Occorre il rispetto per il dolore. Ma anche per chi è animato da passioni che da sempre spingono gli uomini verso sfide alla natura: il viaggiatore che in solitaria affronta il mare ignoto, coloro che appesi a un elastico si lanciano da un ponte di decine di metri, chi indossando tute alari prova a galleggiare nel cielo o lo scalatore che quel cielo lo vuol sfiorare dalla cima di un monte. Anche un grande dolore come quello per un fratello scomparso non deve sfociare nella retorica ricerca di un colpevole a ogni costo. La tragedia del Gran Sasso – non è la prima, non sarà l’ultima – è costata la vita a due cercatori di meraviglie.Uomini che vivevano per la montagna e con la montagna, che il pericolo potevano averlo messo in conto. Come nel 2021 era accaduto con le quattro vittime del Monte Velino. Non se la sono cercata, come ha commentato il solito cretino sui social, seduto in poltrona dietro lo schermo di un telefonino. Hanno semplicemente dato risposte alla passione.
Per questo appare frutto di un azzardo emotivo l’annunciato esposto in Procura del fratello di una delle due vittime romagnole. «Andavano fermati, qualcuno doveva impedire loro di salire, se è vero che le condizioni erano proibitive e c'erano dei rischi legati al maltempo». Lo sfogo. Ma chi deve fermare una passione? Quale arbitro può decidere chi deve salire su una montagna? I libretti di istruzioni per l’uso, al mare, in montagna, in una grotta o su un fiume, dovrebbero contenere soltanto la parola «buonsenso». L’ha spiegato bene il consigliere comunale dell’Aquila delegato alla Montagna, Luigi Faccia: «La montagna è libera e di tutti». Sottolineando che anche sul Gran Sasso, all’ingresso e all’arrivo degli impianti di risalita, esiste un cartello a ricordare che chi sale è personalmente responsabile della propria incolumità. Dalla ricostruzione fatta dai soccorritori, i due si sono avventurati pensando di compiere la traversata prima dell’arrivo della bufera. Traditi stavolta dall’amata montagna e da un errore di valutazione. Perché sono stati bloccati da un incidente (uno dei due è rimasto ferito) e quindi avvolti dalla tormenta e dal gelo. Arrivati di botto, com’è tipico del Gran Sasso, montagna tra due mari. Morti insieme, perché insieme erano partiti.

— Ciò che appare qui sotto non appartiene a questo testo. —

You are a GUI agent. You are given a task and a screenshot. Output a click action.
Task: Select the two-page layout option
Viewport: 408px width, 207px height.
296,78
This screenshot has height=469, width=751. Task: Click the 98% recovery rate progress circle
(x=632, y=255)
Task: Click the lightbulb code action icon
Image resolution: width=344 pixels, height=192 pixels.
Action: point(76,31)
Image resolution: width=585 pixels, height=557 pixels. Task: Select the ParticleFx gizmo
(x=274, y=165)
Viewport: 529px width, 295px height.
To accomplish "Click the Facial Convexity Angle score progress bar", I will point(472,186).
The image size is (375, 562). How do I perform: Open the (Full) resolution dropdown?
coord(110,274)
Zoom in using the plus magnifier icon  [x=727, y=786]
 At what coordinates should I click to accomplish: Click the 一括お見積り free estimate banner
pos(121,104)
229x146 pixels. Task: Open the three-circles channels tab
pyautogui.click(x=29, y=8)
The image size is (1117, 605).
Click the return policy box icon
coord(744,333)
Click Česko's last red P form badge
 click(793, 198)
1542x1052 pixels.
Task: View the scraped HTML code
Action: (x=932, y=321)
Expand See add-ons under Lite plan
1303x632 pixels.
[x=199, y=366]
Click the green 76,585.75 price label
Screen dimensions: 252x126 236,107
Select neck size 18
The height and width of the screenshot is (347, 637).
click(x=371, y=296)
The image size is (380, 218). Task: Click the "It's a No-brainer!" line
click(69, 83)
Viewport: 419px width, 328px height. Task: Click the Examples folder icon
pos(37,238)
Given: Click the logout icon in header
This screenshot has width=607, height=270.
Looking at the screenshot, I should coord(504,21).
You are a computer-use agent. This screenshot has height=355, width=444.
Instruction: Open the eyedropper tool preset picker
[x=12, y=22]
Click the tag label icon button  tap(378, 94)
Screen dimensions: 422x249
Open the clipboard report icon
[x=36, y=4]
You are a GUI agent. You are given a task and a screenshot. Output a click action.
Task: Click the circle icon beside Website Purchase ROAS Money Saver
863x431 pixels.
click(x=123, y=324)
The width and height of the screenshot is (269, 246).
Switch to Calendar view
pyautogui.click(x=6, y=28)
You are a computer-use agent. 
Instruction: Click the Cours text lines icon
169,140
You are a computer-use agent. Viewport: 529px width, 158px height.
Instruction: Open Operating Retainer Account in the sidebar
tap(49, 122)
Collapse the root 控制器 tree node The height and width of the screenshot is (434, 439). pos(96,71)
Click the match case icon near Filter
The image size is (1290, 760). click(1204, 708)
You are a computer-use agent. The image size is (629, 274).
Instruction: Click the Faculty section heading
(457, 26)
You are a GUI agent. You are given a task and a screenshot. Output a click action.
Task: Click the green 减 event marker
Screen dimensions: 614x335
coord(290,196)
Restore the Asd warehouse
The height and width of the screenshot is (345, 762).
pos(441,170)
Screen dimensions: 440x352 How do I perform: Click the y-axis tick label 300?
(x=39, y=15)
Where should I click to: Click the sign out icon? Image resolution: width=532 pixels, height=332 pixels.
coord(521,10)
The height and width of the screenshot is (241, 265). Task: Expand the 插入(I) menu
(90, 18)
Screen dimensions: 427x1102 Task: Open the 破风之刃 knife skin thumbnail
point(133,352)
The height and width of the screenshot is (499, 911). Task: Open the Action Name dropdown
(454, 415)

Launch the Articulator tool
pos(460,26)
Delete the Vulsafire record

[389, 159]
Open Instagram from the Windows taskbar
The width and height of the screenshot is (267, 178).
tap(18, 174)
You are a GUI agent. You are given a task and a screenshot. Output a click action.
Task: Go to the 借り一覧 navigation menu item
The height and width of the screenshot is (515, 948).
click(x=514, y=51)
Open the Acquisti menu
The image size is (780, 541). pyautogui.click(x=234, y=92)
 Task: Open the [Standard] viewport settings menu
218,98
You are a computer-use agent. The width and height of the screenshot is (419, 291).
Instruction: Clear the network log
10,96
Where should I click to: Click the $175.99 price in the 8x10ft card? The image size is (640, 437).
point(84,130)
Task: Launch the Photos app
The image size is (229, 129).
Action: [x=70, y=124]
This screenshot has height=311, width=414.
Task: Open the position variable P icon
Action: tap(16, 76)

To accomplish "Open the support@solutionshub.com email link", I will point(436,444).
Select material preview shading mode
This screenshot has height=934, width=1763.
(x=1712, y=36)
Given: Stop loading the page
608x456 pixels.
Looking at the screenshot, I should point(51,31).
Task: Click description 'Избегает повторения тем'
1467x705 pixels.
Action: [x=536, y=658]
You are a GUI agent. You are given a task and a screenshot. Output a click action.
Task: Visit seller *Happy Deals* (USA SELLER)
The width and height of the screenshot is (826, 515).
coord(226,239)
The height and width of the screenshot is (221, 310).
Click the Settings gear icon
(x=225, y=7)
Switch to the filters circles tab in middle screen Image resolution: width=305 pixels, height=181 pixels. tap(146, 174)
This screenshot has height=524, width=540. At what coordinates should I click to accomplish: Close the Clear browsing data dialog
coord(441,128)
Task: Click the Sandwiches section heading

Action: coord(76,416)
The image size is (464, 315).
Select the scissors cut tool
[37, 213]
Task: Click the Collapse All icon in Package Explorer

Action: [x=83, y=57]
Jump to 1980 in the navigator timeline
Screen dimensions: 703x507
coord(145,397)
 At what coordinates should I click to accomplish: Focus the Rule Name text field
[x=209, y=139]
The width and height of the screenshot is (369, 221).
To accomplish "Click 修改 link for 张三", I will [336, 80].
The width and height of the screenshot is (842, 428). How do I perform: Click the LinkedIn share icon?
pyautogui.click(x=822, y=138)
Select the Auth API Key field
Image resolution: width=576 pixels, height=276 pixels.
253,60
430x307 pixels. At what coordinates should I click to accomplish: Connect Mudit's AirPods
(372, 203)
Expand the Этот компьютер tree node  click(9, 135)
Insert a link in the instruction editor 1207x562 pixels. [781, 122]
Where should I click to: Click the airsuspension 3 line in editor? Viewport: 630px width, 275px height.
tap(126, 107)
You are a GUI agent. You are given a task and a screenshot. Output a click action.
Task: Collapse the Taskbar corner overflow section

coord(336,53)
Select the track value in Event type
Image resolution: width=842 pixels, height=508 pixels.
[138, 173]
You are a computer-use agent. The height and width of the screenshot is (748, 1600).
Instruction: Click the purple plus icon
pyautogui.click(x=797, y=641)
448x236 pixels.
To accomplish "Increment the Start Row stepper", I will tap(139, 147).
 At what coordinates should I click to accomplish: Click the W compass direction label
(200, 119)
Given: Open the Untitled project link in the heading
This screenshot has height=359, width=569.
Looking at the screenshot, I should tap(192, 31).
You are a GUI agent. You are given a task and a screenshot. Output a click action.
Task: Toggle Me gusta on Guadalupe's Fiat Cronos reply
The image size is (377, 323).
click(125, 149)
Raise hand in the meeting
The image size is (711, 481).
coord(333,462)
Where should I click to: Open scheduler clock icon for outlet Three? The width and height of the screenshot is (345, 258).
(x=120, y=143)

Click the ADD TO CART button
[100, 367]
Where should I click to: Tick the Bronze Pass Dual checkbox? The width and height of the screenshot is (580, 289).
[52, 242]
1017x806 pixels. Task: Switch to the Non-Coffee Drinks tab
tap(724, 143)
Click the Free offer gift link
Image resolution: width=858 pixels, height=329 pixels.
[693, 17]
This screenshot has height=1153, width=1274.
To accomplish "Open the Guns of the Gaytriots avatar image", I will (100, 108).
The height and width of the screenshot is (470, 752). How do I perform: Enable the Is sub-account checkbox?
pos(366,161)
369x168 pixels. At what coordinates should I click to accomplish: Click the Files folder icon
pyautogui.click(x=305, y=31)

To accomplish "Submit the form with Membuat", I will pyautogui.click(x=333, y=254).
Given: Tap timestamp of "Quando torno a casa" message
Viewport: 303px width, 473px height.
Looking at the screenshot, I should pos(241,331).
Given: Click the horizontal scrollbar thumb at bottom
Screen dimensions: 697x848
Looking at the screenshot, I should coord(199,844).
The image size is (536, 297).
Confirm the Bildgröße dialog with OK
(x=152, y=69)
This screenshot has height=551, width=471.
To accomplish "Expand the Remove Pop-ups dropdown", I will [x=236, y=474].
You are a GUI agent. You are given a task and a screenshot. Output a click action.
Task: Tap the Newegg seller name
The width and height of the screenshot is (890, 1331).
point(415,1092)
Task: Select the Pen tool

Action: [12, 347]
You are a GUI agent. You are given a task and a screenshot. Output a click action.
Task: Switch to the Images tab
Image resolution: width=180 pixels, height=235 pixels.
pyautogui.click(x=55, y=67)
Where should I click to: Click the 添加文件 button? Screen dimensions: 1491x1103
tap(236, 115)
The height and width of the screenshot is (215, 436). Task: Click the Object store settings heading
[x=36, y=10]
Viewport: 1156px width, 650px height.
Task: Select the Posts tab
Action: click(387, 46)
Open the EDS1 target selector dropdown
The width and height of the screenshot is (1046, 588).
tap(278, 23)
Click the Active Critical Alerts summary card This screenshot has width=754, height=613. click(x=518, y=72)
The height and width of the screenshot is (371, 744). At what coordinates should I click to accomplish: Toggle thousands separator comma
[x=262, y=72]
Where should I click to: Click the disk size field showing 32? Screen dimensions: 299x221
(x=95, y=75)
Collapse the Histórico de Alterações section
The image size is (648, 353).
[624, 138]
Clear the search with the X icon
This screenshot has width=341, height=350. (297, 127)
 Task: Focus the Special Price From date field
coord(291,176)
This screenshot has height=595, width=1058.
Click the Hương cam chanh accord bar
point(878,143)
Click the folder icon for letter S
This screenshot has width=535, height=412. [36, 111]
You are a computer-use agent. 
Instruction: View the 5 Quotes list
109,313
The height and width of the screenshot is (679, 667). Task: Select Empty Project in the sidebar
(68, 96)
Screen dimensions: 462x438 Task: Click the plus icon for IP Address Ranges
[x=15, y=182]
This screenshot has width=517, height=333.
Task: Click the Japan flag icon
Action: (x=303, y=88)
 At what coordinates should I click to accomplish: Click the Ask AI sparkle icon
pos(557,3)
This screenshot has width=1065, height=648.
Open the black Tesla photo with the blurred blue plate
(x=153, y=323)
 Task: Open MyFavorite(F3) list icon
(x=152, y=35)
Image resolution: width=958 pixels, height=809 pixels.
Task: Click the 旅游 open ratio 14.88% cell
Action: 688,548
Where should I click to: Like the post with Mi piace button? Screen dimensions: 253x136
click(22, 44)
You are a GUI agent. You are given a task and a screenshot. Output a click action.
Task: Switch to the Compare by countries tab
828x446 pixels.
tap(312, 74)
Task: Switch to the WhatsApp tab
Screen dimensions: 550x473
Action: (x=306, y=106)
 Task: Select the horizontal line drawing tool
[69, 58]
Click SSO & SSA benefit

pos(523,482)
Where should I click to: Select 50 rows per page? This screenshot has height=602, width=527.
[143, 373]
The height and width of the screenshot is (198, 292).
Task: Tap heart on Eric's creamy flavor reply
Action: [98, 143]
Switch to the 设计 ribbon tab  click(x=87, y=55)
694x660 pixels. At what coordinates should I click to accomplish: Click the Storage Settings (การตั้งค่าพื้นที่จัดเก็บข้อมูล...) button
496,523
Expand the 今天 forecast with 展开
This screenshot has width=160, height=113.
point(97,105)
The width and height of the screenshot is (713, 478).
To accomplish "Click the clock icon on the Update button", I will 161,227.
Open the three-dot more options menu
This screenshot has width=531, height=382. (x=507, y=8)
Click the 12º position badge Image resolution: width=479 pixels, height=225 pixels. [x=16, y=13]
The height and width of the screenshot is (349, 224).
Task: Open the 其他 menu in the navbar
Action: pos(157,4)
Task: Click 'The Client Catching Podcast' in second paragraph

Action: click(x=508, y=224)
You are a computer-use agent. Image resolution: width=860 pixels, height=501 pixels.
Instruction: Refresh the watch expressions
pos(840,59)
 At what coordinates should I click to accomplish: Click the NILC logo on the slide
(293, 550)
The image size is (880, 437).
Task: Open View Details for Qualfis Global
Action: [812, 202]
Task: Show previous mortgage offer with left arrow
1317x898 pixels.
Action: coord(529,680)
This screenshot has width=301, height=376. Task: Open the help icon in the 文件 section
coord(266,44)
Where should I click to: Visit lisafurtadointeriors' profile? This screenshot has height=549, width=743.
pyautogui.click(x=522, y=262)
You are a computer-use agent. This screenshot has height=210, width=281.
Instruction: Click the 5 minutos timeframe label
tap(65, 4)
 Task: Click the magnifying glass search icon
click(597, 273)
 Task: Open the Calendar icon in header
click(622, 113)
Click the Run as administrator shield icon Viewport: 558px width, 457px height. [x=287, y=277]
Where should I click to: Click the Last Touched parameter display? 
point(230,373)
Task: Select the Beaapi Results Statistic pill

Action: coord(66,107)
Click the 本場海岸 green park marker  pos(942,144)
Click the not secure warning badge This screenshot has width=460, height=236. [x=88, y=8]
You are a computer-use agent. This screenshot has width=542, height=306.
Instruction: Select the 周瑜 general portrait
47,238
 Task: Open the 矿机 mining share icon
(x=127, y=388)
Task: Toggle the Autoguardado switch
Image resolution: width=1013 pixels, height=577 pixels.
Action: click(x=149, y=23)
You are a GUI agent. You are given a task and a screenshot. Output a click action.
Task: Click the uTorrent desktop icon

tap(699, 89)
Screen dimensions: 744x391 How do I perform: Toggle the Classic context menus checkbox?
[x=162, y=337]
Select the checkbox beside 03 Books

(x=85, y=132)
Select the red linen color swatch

Forse i familiari dovrebbero lasciar perdere le denunce, continuando, come fatto, a rendere gloria ai generosi soccorritori che hanno messo a repentaglio le loro vite e dando ancora più spazio al ricordo di Cristian e Luca. Vittime di una passione e di un errore. Ma il diritto di sbagliare esiste, non toglietecelo.